- Work required
Without omitting anything, retype the data that follows.

•••

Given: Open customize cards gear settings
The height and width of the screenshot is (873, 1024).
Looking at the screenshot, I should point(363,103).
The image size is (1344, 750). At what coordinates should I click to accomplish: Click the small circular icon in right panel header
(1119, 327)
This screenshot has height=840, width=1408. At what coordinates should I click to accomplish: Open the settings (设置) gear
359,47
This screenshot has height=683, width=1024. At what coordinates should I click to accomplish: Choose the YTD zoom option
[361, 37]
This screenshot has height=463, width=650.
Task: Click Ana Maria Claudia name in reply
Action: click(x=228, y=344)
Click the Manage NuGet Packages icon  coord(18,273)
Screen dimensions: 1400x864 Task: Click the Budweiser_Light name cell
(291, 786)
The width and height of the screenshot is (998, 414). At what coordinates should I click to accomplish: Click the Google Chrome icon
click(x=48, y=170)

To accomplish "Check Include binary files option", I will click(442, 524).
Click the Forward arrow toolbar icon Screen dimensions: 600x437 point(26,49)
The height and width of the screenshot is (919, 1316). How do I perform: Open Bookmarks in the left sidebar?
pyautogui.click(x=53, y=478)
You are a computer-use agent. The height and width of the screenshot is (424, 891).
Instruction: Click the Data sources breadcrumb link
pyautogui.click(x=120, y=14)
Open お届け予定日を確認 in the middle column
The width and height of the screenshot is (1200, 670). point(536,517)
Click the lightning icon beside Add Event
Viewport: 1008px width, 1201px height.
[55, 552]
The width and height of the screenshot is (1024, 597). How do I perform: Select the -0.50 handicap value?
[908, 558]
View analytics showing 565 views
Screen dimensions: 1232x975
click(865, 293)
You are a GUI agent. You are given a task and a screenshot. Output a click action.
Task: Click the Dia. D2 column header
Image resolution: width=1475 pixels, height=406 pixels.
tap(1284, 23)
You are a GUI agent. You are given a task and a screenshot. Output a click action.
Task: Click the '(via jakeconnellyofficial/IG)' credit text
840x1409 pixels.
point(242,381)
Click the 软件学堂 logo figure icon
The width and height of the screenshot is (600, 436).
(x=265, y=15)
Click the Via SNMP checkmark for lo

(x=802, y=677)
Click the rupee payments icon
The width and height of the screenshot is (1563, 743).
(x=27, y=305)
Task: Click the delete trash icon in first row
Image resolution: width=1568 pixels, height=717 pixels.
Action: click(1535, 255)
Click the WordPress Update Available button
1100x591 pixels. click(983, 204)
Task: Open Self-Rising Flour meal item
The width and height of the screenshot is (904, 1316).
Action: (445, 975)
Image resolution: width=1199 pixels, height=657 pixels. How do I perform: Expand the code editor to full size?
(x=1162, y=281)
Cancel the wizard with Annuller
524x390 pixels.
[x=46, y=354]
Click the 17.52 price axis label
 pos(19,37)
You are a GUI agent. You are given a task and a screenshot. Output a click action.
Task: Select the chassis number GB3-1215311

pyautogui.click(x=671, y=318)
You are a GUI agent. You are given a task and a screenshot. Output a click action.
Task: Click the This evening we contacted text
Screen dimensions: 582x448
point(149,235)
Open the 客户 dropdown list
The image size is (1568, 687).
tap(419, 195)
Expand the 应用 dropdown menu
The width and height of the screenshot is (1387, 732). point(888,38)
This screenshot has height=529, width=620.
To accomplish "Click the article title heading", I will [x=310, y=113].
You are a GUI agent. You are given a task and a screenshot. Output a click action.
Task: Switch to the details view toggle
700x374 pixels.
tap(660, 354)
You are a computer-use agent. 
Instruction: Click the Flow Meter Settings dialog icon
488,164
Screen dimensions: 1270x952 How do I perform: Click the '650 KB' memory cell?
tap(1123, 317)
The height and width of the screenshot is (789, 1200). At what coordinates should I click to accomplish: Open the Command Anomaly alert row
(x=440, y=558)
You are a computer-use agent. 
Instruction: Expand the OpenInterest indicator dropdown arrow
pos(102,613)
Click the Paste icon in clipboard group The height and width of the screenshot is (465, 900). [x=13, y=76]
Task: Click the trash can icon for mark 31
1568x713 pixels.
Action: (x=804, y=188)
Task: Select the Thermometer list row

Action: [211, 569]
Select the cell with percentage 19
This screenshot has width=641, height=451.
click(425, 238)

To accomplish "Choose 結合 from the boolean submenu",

•••

- Solution for this exercise
Given: Open customize cards gear settings
The height and width of the screenshot is (873, 1024).
Looking at the screenshot, I should point(363,103).
The image size is (1344, 750). At what coordinates should I click to accomplish: Click the small circular icon in right panel header
(1119, 327)
This screenshot has height=840, width=1408. At what coordinates should I click to accomplish: Open the settings (设置) gear
359,47
This screenshot has height=683, width=1024. At what coordinates should I click to accomplish: Choose the YTD zoom option
[361, 37]
This screenshot has height=463, width=650.
Task: Click Ana Maria Claudia name in reply
Action: click(x=228, y=344)
Click the Manage NuGet Packages icon  coord(18,273)
Screen dimensions: 1400x864 Task: Click the Budweiser_Light name cell
(291, 786)
The width and height of the screenshot is (998, 414). At what coordinates should I click to accomplish: Click the Google Chrome icon
click(x=48, y=170)

To accomplish "Check Include binary files option", I will click(442, 524).
Click the Forward arrow toolbar icon Screen dimensions: 600x437 point(26,49)
The height and width of the screenshot is (919, 1316). How do I perform: Open Bookmarks in the left sidebar?
pyautogui.click(x=53, y=478)
You are a computer-use agent. The height and width of the screenshot is (424, 891).
Instruction: Click the Data sources breadcrumb link
pyautogui.click(x=120, y=14)
Open お届け予定日を確認 in the middle column
The width and height of the screenshot is (1200, 670). point(536,517)
Click the lightning icon beside Add Event
Viewport: 1008px width, 1201px height.
[55, 552]
The width and height of the screenshot is (1024, 597). How do I perform: Select the -0.50 handicap value?
[908, 558]
View analytics showing 565 views
Screen dimensions: 1232x975
click(865, 293)
You are a GUI agent. You are given a task and a screenshot. Output a click action.
Task: Click the Dia. D2 column header
Image resolution: width=1475 pixels, height=406 pixels.
tap(1284, 23)
You are a GUI agent. You are given a task and a screenshot. Output a click action.
Task: Click the '(via jakeconnellyofficial/IG)' credit text
840x1409 pixels.
point(242,381)
Click the 软件学堂 logo figure icon
The width and height of the screenshot is (600, 436).
(x=265, y=15)
Click the Via SNMP checkmark for lo

(x=802, y=677)
Click the rupee payments icon
The width and height of the screenshot is (1563, 743).
(x=27, y=305)
Task: Click the delete trash icon in first row
Image resolution: width=1568 pixels, height=717 pixels.
Action: click(1535, 255)
Click the WordPress Update Available button
1100x591 pixels. click(983, 204)
Task: Open Self-Rising Flour meal item
The width and height of the screenshot is (904, 1316).
Action: (445, 975)
Image resolution: width=1199 pixels, height=657 pixels. How do I perform: Expand the code editor to full size?
(x=1162, y=281)
Cancel the wizard with Annuller
524x390 pixels.
[x=46, y=354]
Click the 17.52 price axis label
 pos(19,37)
You are a GUI agent. You are given a task and a screenshot. Output a click action.
Task: Select the chassis number GB3-1215311

pyautogui.click(x=671, y=318)
You are a GUI agent. You are given a task and a screenshot. Output a click action.
Task: Click the This evening we contacted text
Screen dimensions: 582x448
point(149,235)
Open the 客户 dropdown list
The image size is (1568, 687).
tap(419, 195)
Expand the 应用 dropdown menu
The width and height of the screenshot is (1387, 732). point(888,38)
This screenshot has height=529, width=620.
To accomplish "Click the article title heading", I will [x=310, y=113].
You are a GUI agent. You are given a task and a screenshot. Output a click action.
Task: Switch to the details view toggle
700x374 pixels.
tap(660, 354)
You are a computer-use agent. 
Instruction: Click the Flow Meter Settings dialog icon
488,164
Screen dimensions: 1270x952 How do I perform: Click the '650 KB' memory cell?
tap(1123, 317)
The height and width of the screenshot is (789, 1200). At what coordinates should I click to accomplish: Open the Command Anomaly alert row
(x=440, y=558)
You are a computer-use agent. 
Instruction: Expand the OpenInterest indicator dropdown arrow
pos(102,613)
Click the Paste icon in clipboard group The height and width of the screenshot is (465, 900). [x=13, y=76]
Task: Click the trash can icon for mark 31
1568x713 pixels.
Action: (x=804, y=188)
Task: Select the Thermometer list row

Action: [211, 569]
Select the cell with percentage 19
This screenshot has width=641, height=451.
click(425, 238)

To accomplish "Choose 結合 from the boolean submenu",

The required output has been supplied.